Western, author of the book “The Political Brain: The Role of Emotion in Deciding the Fate of the Nation,” said: “The reason it’s so crucial for politicians to activate both negative and positive emotions is that they are not, as our intuition would suggest, just opposites. Emotions such as anxiety, fear and disgust involve very different neural circuits than, say, happiness or enthusiasm. A candidate’s job is to get all those neural circuits firing, both the ones that draw voters in and the ones that push them away from other candidates. That doesn’t require making things up about your adversaries. You don’t have to bend the truth too far to paint a worrisome picture of any of the candidates” and “with flawed candidates, expect a lot of negative campaign ads between now and November.”

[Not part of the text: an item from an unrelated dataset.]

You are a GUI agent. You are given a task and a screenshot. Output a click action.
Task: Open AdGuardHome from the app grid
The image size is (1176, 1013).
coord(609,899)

Political ads are now appearing far more than ever.
As Dr. Heather LaMarre, a professor of media and communications at Temple University in Philadelphia, explained this year in an article on “The Conversation,” an online publication: “Political ad spending has monumentally increased over the past several election cycles, and hit the billions after the landmark 2010 Citizens United case. In that ruling the Supreme Court decided that limiting spending from corporations or outside groups violated those groups’ First Amendment right to free speech.”
She said “following the ruling…the influx of corporate and outside money completely changed the campaign finance landscape….Significant portions of this spending come from political action committees that are not bound by traditional campaign contribution limits as long as they do not donate the money directly to a candidate or coordinate with a candidate’s campaign. These groups, known as super PACs, can raise and spend unlimited amounts of money from undisclosed donors.”
And, further, the professor cited a Pew Research Center study which, she said, found that: “These days, most political ads are negative.”
“Prior studies have shown that people pay closer attention to negative information than to positive information,” she continued. “And infamous ad effects such as Johnson’s easy win after airing the daisy ad contribute to the commonly held belief that negative ads still win elections.”
What a most dubious major element in democracy today: slick and effective character assassination that makes mudslinging in politics in days of yore seem primitive.